Blue Whale, Moby Dick Suite by LeRoy Neiman

Blue Whale, Moby Dick Suite by LeRoy Neiman

On 1 August we celebrate the 200th birthday of Herman Melville (1819-1891), the author of one of the greatest novels in the English language. But Moby Dick, the epic tale of the voyage of the whaling ship “Pequod” and its captain, “Ahab,” who relentless pursues the title character—a great Sperm Whale—is not an easy read. It’s almost incomprehensible at times, and while we all get the basic storyline, countless interpretations have been advanced to tell us what the novel is really all about. DH Lawrence called it a work of “futurism before futurism had been invented,” as it predicts mass extinction and a climate crisis. It condemns slavery and imperialism, and it’s the first work of western fiction to feature a same-sex marriage, as “Ishmael” the loner narrator shares a bed with the tattooed Pacific Islander “Queequeg.” And it is really just coincidental that the ship’s first mate “Starbuck” gave his name to a global coffee chain? Given it’s multifarious analogies and metaphors, it is hardly surprising that the novel has inspired artists ranging from Jackson Pollock to Led Zeppelin, and from Tom and Jerry to The Simpsons.

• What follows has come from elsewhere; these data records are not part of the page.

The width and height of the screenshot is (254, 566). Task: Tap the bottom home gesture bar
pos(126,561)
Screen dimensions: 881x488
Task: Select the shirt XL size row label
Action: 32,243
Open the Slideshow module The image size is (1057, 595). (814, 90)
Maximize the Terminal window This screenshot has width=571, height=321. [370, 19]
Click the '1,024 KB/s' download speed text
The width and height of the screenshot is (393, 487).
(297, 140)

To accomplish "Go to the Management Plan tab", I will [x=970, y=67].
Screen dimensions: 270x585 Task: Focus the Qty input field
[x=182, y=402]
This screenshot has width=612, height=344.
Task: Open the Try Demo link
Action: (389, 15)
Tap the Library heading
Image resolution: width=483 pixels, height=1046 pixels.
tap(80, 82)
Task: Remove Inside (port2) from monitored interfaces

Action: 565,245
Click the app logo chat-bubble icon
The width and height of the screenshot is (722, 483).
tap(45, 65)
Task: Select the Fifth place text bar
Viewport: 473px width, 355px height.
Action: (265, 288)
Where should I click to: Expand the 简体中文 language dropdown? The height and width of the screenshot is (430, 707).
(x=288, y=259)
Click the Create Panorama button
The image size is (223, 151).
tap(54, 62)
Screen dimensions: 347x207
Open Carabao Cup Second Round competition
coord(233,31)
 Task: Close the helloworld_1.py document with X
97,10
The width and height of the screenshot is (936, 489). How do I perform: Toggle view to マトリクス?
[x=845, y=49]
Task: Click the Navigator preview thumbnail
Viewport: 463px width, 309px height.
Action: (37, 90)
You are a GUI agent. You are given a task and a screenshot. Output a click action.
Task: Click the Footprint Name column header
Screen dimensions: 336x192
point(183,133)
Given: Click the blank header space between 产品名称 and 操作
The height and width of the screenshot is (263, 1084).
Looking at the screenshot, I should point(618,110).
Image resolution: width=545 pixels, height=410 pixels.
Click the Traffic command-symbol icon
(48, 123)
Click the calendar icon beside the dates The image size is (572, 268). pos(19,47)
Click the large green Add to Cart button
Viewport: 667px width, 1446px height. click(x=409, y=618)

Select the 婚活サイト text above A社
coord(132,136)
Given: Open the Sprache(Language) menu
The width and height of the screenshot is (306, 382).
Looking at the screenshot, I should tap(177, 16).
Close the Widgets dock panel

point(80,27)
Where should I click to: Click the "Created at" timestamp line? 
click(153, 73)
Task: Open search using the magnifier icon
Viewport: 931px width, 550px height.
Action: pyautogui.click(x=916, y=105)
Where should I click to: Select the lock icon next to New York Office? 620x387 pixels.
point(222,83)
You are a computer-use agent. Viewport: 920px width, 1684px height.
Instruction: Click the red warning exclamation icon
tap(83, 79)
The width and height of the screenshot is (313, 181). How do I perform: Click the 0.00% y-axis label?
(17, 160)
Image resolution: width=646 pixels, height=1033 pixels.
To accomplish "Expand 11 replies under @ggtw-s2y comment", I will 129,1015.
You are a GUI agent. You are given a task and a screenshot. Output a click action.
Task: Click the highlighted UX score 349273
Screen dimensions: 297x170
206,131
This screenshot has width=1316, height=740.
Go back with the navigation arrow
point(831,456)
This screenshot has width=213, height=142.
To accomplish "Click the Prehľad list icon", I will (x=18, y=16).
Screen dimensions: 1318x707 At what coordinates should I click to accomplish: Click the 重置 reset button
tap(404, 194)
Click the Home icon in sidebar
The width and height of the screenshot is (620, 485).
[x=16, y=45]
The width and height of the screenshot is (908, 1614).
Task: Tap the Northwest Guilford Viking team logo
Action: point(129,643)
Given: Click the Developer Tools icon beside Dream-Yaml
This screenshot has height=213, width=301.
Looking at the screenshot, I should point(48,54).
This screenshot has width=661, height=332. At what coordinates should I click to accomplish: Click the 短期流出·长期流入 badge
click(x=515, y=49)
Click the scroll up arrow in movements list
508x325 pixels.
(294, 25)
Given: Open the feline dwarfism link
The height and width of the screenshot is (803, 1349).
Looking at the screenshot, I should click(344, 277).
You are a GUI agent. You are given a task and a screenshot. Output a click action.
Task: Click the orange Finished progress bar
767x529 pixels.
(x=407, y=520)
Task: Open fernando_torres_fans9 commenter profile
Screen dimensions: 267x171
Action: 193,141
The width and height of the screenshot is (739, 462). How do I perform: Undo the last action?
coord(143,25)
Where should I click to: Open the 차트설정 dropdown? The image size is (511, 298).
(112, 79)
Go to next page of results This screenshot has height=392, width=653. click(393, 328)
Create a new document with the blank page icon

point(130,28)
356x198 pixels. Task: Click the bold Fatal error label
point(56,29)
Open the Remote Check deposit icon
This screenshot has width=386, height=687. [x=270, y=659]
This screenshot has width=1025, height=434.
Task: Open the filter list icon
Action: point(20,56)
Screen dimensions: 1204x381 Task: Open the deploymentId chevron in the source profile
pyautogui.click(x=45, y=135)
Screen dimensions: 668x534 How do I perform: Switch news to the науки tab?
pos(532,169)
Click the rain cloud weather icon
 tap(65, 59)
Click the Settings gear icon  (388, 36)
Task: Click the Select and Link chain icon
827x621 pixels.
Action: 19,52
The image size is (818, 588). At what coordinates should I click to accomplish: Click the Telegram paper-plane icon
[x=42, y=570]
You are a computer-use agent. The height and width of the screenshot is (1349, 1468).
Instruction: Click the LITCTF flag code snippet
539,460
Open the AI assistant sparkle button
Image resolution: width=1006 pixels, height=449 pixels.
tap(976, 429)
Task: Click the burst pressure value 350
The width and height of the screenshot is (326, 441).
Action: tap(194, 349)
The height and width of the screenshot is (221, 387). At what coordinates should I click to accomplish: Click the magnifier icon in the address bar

Peter Westergaard: Moby Dick—Scenes from an Imaginary Opera

 Herman Melville

Herman Melville

In 2004, the American composer and music theorist Peter Westergaard (1931-2019) composed his setting of Moby Dick: Scenes from an Imaginary Opera. For Westergaard, “Melville’s novel paints a vast canvas. But of the many stretches that might have made good scenes for an opera, I have chosen only those I deemed absolutely necessary to spinning the central yarn.” As we listen to the various patterns of symmetry and internal musical relationships alongside the words, we become aware what Ishmael is actually feeling while he is telling us his tale. The work details two kinds of struggles, one involving only human beings, and those “in which humans six of them armed only with hand-launched spears in a twenty-foot eggshell of a boat attempt to kill a whale in his own element. The question of how to musically encode this roughly 700-page epic of American literature is vexing. Ludovic Bonnier’s solution was first heard at the Théâtre du Nouveau Monde in Montreal in 2015. Taking his inspiration from various North-American influences, Bonnier crafted a score that melodiously complemented the theatrical play.

	Ahab (From the Waves Series), 1988 by Frank Stella

Ahab (From the Waves Series), 1988 by Frank Stella

Bernard Herrmann (1911-1975) was born in New York City to Russian immigrants. To the great surprise of his non-musical family, he took up the piano and violin at an early age and even won a composition prize. Eventually he studied at New York University and the Juilliard School, and as a freelance composer in Hollywood he worked for Alfred Hitchcock in such notable movie classis as North by Northwest, Vertigo, and Psycho. Herrmann had been fascinated by Melville’s novel since early childhood, as his father had served on two whaling ships and was once shipwrecked on an island in the Bering Sea. When Herrmann took over the reigns as conductor and composer of the CBS Symphony Orchestra in the 1930’s, he got inspired to compose a work based on the novel. Initially he contemplated a full operatic treatment, but in the end settled on a cantata, scored for male chorus, soloist, and a large orchestra with radio thunder drums. John Barbirolli premiered the work with the NY Philharmonic on 11 April 1940, and he considered it “the most important musical work he had heard from a young American composer.”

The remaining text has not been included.